Tasks to perform:
1) In the ruling on the levy, duplicate the passage from "I find, however, that" to "found a continuing need for the levy." word for word.
2) Condense the paragraph of the ruling on the levy that begins "In contrast, defendant in the instant case" into a short bulleted list that keeps its main facts.
=== Article ===
Plaintiff has established the grounds for attachment pursuant to C.P.L.R. § 6201. A money judgment has been demanded and would be available against the defendants for conversion and the defendant is a foreign corporation not qualified to do business in New York.
I find, however, that the plaintiff has failed to establish a need to continue the levy under the circumstances of this case. Plaintiffs argue, based on Banco Mercantil y Agricolo, C. A. v. Michel, No. 78-4852 (S.D.N.Y. April 23, 1979), that defendant's unauthorized dominion over the rig to plaintiffs' exclusion, in itself, establishes a continuing need for the levy. I disagree. The defendant in Banco Mercantil was an Assistant United States Representative for a Venezuelan bank. She was charged with fraudulently converting bank funds for personal use. The defendant's unlawful dominion was over funds which she never had a right to possess. In that situation, the Court found a continuing need for the levy.
In contrast, defendant in the instant case did have a right to possess the drilling rig pursuant to the "Bareboat Charter." The dispute here is as to whether or not the contract and, consequently, possession rights were terminated pursuant to specific terms of the Termination Clause. Although continuing to assert that it is not a proper party, NIOC argues that OSCO is still under the terms of its three-year lease and has given no indication that it will fail to return the rig at the end of this period. Under these circumstances, I cannot say that possession of the rig alone is a sufficient need to continue the levy.
=== Material shown ===
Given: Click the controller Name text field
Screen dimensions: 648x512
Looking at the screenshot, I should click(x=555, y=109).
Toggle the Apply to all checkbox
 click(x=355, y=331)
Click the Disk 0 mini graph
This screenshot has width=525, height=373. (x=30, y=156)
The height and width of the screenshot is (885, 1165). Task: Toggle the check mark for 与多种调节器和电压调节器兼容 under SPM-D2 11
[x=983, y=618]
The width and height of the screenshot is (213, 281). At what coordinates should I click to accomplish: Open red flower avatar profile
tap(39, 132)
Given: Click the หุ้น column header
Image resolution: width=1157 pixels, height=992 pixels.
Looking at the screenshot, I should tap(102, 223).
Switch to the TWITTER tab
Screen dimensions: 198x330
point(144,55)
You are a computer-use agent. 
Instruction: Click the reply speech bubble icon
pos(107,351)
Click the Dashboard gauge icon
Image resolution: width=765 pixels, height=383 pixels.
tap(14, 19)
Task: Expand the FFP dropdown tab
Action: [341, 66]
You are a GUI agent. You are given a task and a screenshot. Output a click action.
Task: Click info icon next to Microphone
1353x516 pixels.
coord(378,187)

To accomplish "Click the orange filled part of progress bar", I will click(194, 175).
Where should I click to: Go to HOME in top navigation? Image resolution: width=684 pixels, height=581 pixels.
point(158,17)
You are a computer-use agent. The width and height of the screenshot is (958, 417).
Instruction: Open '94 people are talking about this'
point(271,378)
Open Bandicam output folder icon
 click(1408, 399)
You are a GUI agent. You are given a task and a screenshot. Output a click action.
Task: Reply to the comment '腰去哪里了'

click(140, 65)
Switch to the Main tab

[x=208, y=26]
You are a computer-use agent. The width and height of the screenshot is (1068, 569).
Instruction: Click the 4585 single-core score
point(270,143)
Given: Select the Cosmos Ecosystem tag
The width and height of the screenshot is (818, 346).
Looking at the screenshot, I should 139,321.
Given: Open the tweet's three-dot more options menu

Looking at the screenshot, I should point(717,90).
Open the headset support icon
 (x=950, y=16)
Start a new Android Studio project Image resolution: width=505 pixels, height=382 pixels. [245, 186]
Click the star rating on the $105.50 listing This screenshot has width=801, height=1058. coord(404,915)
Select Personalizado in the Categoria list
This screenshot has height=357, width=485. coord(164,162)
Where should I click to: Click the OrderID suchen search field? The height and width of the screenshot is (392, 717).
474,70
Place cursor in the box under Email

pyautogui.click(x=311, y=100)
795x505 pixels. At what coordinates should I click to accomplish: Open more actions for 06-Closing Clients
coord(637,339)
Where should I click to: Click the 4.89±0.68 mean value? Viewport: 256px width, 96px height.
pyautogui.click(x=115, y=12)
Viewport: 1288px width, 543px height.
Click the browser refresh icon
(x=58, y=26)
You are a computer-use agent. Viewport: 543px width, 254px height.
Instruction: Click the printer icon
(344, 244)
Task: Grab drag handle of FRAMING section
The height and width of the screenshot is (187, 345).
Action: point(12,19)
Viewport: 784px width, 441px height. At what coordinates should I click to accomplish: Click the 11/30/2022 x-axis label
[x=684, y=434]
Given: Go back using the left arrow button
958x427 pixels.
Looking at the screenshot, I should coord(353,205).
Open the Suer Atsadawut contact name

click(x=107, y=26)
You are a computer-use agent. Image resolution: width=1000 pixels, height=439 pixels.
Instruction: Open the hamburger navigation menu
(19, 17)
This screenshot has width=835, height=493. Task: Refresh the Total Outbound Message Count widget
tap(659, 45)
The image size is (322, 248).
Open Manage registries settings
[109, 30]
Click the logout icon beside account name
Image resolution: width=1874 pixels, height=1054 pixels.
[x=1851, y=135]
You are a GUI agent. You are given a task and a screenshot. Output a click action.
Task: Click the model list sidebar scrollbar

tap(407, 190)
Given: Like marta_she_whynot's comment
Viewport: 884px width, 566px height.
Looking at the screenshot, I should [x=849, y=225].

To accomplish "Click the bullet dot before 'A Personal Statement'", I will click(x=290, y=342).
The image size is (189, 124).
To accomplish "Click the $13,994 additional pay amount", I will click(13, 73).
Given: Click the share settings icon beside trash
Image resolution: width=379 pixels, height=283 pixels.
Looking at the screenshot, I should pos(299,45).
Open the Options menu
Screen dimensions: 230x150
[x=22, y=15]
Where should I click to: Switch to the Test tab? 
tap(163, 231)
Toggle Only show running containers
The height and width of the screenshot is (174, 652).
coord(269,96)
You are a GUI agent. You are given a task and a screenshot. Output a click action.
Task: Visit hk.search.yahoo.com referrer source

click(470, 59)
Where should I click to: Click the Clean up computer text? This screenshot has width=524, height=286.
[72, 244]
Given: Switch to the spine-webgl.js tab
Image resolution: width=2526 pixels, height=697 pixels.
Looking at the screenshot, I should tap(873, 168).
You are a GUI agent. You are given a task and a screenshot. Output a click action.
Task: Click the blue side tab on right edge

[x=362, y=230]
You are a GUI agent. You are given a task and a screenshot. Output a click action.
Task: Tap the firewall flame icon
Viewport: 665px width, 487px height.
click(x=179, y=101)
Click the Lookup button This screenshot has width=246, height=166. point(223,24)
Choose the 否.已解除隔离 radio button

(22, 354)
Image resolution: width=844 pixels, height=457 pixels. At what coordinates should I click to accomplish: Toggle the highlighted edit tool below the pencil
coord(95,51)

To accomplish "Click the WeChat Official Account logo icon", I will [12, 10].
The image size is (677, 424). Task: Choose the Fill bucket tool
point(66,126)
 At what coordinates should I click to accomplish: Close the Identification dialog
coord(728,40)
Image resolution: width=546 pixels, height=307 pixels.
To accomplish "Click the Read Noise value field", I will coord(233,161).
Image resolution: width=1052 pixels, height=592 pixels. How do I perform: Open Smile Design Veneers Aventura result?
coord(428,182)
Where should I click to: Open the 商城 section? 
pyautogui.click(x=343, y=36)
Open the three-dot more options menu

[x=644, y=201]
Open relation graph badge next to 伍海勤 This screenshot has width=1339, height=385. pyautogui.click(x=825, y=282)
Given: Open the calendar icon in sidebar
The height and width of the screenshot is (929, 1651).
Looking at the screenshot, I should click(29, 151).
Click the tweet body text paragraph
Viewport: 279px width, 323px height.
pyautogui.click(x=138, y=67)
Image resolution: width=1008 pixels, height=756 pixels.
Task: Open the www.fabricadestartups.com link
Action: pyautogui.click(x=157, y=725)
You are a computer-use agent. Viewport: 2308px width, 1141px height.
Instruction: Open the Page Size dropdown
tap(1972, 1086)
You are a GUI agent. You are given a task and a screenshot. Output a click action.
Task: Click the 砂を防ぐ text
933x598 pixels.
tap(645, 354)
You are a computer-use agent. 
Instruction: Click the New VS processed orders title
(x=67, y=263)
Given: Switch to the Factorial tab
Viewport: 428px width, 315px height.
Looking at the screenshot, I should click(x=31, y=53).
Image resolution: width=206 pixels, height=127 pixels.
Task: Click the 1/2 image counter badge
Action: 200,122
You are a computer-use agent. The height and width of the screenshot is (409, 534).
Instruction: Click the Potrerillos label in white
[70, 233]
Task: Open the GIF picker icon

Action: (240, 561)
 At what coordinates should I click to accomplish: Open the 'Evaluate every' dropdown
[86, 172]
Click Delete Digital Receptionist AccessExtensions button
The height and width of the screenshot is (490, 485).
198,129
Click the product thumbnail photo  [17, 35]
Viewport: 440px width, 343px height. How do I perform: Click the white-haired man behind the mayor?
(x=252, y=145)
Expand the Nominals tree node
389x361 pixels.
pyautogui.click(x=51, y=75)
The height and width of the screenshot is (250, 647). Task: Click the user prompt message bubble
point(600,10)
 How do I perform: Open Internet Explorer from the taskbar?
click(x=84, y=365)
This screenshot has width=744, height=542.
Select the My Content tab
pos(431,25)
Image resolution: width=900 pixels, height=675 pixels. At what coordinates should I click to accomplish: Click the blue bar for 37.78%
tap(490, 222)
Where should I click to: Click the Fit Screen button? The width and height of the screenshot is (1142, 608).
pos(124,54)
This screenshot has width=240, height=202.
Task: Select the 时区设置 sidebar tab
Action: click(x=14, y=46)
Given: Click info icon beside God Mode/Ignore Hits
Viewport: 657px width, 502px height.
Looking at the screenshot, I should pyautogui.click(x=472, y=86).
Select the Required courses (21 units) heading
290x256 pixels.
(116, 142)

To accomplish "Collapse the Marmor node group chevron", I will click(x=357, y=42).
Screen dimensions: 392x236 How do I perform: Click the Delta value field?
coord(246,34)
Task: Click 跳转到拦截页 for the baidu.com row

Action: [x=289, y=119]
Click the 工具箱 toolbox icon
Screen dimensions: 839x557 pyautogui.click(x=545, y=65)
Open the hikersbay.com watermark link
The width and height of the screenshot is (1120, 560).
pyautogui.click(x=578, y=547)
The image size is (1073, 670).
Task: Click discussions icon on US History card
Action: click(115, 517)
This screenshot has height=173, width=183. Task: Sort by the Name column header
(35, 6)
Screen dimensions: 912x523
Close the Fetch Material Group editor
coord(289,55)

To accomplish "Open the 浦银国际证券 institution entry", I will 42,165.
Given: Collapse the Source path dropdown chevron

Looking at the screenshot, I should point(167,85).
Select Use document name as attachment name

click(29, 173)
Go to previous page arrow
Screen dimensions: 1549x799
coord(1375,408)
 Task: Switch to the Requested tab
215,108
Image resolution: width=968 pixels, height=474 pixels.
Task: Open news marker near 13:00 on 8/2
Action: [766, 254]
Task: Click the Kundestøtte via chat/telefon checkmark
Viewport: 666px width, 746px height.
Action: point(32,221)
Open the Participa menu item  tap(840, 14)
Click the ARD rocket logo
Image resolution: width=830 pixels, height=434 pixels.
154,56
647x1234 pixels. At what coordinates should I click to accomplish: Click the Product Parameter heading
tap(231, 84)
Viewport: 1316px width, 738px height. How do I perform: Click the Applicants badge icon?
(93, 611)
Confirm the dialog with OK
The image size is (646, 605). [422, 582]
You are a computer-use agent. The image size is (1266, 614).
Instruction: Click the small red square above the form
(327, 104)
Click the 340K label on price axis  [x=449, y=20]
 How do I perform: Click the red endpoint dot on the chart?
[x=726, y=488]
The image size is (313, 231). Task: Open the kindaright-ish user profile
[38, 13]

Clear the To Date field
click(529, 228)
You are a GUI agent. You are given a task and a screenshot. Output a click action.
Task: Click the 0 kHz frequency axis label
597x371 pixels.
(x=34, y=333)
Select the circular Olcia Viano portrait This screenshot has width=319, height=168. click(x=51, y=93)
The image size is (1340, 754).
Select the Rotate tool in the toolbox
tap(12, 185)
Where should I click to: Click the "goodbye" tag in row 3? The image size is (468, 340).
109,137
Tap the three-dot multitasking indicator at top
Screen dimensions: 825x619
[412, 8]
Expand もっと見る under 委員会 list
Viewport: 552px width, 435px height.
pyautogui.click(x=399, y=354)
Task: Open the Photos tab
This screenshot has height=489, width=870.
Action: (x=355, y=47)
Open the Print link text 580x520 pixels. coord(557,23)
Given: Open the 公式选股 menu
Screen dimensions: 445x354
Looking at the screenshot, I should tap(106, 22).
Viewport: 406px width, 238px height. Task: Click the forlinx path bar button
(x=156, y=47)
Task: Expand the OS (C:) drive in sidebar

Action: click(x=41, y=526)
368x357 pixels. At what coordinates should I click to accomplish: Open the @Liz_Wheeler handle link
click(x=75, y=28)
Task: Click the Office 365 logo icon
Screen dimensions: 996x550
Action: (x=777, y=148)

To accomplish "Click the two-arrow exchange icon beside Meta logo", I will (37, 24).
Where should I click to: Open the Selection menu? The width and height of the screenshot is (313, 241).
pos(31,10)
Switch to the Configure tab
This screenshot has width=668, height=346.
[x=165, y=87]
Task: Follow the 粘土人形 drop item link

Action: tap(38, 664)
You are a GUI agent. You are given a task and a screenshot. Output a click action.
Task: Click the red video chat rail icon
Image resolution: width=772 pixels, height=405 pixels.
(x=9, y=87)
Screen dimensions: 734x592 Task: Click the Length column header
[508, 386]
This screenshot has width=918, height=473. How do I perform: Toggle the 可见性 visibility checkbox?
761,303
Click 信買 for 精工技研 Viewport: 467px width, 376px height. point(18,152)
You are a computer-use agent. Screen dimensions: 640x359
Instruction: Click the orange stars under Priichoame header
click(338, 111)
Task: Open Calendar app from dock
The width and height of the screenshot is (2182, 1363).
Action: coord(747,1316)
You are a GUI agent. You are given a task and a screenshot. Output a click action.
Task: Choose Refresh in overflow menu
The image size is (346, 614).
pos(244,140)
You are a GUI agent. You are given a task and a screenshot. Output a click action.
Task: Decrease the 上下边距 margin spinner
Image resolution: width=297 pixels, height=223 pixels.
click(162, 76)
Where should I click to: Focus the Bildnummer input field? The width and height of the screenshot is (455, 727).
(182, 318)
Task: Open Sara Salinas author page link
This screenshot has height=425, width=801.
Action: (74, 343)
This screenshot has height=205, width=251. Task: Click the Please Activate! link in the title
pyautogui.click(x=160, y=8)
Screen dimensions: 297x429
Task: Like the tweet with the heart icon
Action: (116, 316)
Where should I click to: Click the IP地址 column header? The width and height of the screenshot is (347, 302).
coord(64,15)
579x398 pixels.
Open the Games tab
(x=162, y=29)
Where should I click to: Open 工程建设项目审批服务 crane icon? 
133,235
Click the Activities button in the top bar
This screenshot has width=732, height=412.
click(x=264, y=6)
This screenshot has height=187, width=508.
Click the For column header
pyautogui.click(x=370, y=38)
===
Answers below:
1)
I find, however, that the plaintiff has failed to establish a need to continue the levy under the circumstances of this case. Plaintiffs argue, based on Banco Mercantil y Agricolo, C. A. v. Michel, No. 78-4852 (S.D.N.Y. April 23, 1979), that defendant's unauthorized dominion over the rig to plaintiffs' exclusion, in itself, establishes a continuing need for the levy. I disagree. The defendant in Banco Mercantil was an Assistant United States Representative for a Venezuelan bank. She was charged with fraudulently converting bank funds for personal use. The defendant's unlawful dominion was over funds which she never had a right to possess. In that situation, the Court found a continuing need for the levy.

2)
- Under the "Bareboat Charter," the defendant had a right to possess the drilling rig.
- The dispute is whether the Termination Clause ended the contract and, with it, the possession rights.
- NIOC still maintains that it is not a proper party. It also argues that OSCO remains bound by its three-year lease and has given no sign that it will fail to return the rig when that period ends.
- Possession of the rig alone is therefore not a sufficient need to continue the levy.